Chemistry of the lyxose-containing mycobacteriophage receptors of Mycobacterium phlei/Mycobacterium smegmatis.

Mycobacterium phlei (strain Timothy) (Mycobacterium smegmatis ATCC 19249) is characterized by the presence of a family of alkali-labile glycolipids, reminiscent of the trehalose-containing lipooligosaccharide class of antigens but lacking the nonreducing trehalose core. Through a combination of methylation analyses, 1H and 13C NMR, two-dimensional 1H/1H and 1H/13C NMR, fast atom bombardment-mass spectrometry, gas chromatography-mass spectrometry, and other analytical techniques, these new structures were shown to possess three distinct features.

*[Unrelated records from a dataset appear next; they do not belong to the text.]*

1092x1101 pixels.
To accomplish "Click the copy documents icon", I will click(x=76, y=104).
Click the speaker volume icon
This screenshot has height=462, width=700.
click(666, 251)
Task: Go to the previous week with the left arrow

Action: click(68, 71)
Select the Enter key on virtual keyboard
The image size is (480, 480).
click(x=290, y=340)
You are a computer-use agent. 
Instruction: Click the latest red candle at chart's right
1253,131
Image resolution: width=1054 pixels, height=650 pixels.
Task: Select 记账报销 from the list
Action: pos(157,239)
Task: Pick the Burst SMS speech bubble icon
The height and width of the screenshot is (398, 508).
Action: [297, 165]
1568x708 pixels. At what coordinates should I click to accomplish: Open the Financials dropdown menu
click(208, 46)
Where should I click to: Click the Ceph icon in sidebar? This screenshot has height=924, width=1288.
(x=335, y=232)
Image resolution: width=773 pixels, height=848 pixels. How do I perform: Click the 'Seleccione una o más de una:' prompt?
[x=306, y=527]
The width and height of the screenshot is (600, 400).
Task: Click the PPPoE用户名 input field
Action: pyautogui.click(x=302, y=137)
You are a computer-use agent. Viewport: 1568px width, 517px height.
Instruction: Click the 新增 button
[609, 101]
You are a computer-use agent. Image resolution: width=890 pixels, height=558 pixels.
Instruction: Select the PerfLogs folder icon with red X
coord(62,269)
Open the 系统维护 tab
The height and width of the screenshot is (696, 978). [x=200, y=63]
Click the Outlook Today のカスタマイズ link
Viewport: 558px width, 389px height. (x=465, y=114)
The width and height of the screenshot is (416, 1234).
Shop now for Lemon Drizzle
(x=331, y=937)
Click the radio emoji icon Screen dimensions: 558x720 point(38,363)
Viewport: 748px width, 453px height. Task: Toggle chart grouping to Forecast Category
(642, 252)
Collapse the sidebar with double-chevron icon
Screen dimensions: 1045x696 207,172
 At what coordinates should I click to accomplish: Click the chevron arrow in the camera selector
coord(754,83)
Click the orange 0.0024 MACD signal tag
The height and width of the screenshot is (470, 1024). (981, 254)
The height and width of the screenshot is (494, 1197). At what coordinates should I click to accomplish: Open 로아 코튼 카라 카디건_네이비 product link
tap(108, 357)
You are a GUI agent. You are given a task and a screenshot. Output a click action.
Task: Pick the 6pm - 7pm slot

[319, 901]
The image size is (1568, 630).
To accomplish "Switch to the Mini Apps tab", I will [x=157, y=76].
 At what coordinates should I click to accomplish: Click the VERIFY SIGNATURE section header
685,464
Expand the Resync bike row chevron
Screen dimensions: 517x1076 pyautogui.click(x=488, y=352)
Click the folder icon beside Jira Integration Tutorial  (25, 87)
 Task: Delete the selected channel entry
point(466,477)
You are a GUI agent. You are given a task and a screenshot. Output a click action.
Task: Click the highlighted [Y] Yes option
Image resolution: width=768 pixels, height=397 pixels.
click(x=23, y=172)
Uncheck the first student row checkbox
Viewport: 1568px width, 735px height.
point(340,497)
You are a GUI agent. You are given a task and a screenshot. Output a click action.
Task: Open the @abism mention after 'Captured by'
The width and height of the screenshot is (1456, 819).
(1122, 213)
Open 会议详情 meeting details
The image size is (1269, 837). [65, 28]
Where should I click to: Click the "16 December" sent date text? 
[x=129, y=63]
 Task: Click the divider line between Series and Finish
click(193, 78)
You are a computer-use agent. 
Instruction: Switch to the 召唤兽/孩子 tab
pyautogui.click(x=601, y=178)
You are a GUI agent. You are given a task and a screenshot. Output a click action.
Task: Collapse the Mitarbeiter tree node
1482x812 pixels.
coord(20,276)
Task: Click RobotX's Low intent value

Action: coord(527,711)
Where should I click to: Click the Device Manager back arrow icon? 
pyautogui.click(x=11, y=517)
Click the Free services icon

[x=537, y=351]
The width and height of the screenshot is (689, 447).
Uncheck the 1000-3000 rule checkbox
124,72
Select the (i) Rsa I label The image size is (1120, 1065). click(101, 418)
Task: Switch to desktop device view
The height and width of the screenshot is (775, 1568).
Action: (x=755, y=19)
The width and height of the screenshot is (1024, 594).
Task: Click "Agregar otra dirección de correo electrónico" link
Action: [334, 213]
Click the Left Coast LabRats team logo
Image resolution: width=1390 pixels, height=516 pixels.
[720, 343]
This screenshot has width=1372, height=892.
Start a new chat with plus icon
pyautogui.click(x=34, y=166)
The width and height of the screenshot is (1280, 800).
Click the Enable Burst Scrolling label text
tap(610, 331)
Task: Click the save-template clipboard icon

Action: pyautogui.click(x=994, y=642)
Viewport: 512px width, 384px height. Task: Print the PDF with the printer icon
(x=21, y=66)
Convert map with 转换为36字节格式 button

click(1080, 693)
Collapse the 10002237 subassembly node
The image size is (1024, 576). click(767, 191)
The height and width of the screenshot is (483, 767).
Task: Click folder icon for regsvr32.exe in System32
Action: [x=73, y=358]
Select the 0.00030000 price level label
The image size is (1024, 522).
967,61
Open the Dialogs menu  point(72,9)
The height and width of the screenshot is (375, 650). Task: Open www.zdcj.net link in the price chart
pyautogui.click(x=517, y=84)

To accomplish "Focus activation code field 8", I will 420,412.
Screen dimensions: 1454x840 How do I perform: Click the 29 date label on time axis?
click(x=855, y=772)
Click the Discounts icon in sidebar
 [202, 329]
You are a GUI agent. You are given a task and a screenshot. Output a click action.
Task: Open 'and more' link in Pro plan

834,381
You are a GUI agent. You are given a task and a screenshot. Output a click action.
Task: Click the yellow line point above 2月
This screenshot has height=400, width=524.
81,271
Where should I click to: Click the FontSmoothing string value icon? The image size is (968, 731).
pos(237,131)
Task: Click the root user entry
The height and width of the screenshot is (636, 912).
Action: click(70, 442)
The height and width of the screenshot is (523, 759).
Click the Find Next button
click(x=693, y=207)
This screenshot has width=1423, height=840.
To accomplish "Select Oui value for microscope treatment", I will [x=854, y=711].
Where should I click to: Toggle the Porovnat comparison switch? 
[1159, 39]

Firstly, they contained the pentose D-lyxose (Lyx), rarely found in biology, but an epimer of D-arabinose, a key component of the mycobacterial cell wall arabinogalactan and lipoarabinomannnan. Thus, it was apparent that these glycolipids are the same as those described by Bisso et al. and attributed with phage receptor properties [Bisso, G., Castelnuovo, G., Nardelli, M.-G., Orefici, G., Arancia, G., Lanéelle, G., Asselineau, C., & Asselineau, J. (1976) Biochemie 58, 87-97]. Secondly, the complex oligosaccharides within the glycolipids contain the repeating units Lyxn(6-O-CH3-Glc)m and Lyxn(6-O-CH3-Glc)mMan1, where n+m equal to approximately 16 glycosyl residues. Thirdly, the M. phlei glycolipids were found to be heavily O-acylated, such that every D-Lyx residue invariably possesses an acyl function at position -2 and, in some instances, at both positions -2 and -4. The chemical characterization of these glycolipids, not feasible 20 years ago, clearly demonstrates that they are distinct from the type- and species-specific glycopeptidolipids, lipooligosaccharides, phenolic glycolipids, and the genus-specific phosphatidylinositol-based lipoglycans of mycobacteria. This present and previous studies begin to define the precise structural requirements responsible for the attachment of mycobacteriophage to the host cell wall.